Christiane Passevant : Les personnages se font du mal malgré de bonnes intentions, l’idée étant cette ignorance de la réalité. En revanche, la fin du film surprend parce qu’assez conventionnelle, voire moralisante. La famille est rassemblée de nouveau et tout va bien, c’est un peu moral, non ?

Agusti Vila : C’est assez moral en effet. Mais l’idée de la famille est morale. C’est l’unique institution qui demeure.

Christiane Passevant : Il y a les malentendus et l’absurdité tout au long du film, mais la fin fait penser à la « petite maison dans la prairie ».

Agusti Vila : C’est vrai, mais c’est ironique.

Larry Portis : Dans les petites maisons dans la prairie, vous pensez qu’il existe ce genre de malentendus ?

Agusti Vila : J’espère que non. Le film montre une condensation de toutes les histoires. Toutes les mauvaises histoires dans la même famille.

Christiane Passevant : Comment s’est passé le tournage avec tous ces animaux ?

Agusti Vila : Avec les animaux, très bien, plus facile qu’avec les acteurs et actrices, car des sujets tabous sont abordés, surtout pour les femmes. Les animaux ont été incroyables, ils ont très bien joué. Nous avons organisé un casting pour les animaux et un dresseur était sur le tournage et. La petite fille aussi a été excellente.

Christiane Passevant : Dans votre film, la petite fille me paraît être le personnage qui a le plus de maturité.

Agusti Vila : En effet. Elle a six ans, mais elle comprend la situation. Cela arrive dans des familles.

Caroline Barbarit : Pourquoi avoir fait tourner Géraldine Chaplin dans un rôle muet ? Et comment a-t-elle accepté ce rôle ?

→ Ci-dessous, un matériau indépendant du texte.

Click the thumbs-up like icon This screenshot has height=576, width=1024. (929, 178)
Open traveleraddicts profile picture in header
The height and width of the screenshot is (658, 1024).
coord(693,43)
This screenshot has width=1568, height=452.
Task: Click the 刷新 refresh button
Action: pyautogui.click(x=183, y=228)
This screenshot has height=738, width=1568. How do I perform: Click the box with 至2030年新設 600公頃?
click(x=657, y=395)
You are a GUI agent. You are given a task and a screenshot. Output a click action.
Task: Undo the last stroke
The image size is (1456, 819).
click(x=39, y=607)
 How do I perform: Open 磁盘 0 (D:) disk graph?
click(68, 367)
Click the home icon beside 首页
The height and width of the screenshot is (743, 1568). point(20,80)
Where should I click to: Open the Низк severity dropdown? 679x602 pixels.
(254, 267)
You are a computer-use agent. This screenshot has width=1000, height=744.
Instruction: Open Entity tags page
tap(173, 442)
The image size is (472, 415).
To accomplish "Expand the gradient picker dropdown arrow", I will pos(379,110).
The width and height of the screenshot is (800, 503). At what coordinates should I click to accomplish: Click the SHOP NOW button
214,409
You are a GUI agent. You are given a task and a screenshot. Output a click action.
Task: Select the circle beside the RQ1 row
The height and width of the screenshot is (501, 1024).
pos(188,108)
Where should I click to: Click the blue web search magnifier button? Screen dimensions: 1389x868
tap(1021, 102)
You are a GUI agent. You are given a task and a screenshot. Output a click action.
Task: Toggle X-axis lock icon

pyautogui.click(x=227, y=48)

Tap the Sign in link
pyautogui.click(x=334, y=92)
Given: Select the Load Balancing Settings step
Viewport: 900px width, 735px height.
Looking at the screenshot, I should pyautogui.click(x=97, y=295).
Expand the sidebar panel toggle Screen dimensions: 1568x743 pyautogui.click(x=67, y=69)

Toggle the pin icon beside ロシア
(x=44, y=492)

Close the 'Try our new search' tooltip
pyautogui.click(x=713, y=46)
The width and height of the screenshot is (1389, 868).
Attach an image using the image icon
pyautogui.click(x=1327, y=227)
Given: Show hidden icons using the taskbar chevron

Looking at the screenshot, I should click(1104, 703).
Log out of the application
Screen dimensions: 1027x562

Agusti Vila : J’ai eu des problèmes avec ce rôle, je ne trouvais pas de comédienne pour jouer en silence. La directrice du casting m’a demandé qui je voyais idéalement pour ce rôle et j’ai répondu Géraldine Chaplin. Le producteur a dit pourquoi pas et nous lui avons envoyé le scénario qu’elle a aimé. Elle a accepté un cachet modeste et était enchantée de tourner dans le film. Je lui ai dit qu’elle ferait le contraire de son père qui avait commencé par des rôles muets pour finir dans des films parlants. Mais elle a joué dans un autre film depuis et ce n’était pas un rôle muet.

Caroline Barbarit : Quel a été l’accueil du film jusqu’à présent ?

Agusti Vila : L’accueil du film a été bon au festival de Valladolid, mais a soulevé quelques polémiques, notamment du côté des catholiques. Les réactions du public ont été très différentes et curieuses, parfois le rire domine et ailleurs non, comme en Lituanie. À Londres, le public a ri et ici, à Montpellier, beaucoup moins. Le rire est en fait libérateur. Le film est aussi distribué en Corée du Sud, ce qui prouve qu’il existe une classe moyenne qui a des problèmes.

Christiane Passevant : Vous travaillez sur un nouveau projet de film ?

Agusti Vila : Je suis au stade de l’écriture. Il s’agit de trois histoires qui se croisent et il y a beaucoup de dialogues. J’aime beaucoup les dialogues.


Cet entretien a été réalisé dans le cadre du 32e Festival international du cinéma méditerranéen, CINEMED, le vendredi 29 octobre 2010 à Montpellier.

La Mosquitera est sur les écrans depuis octobre 2011.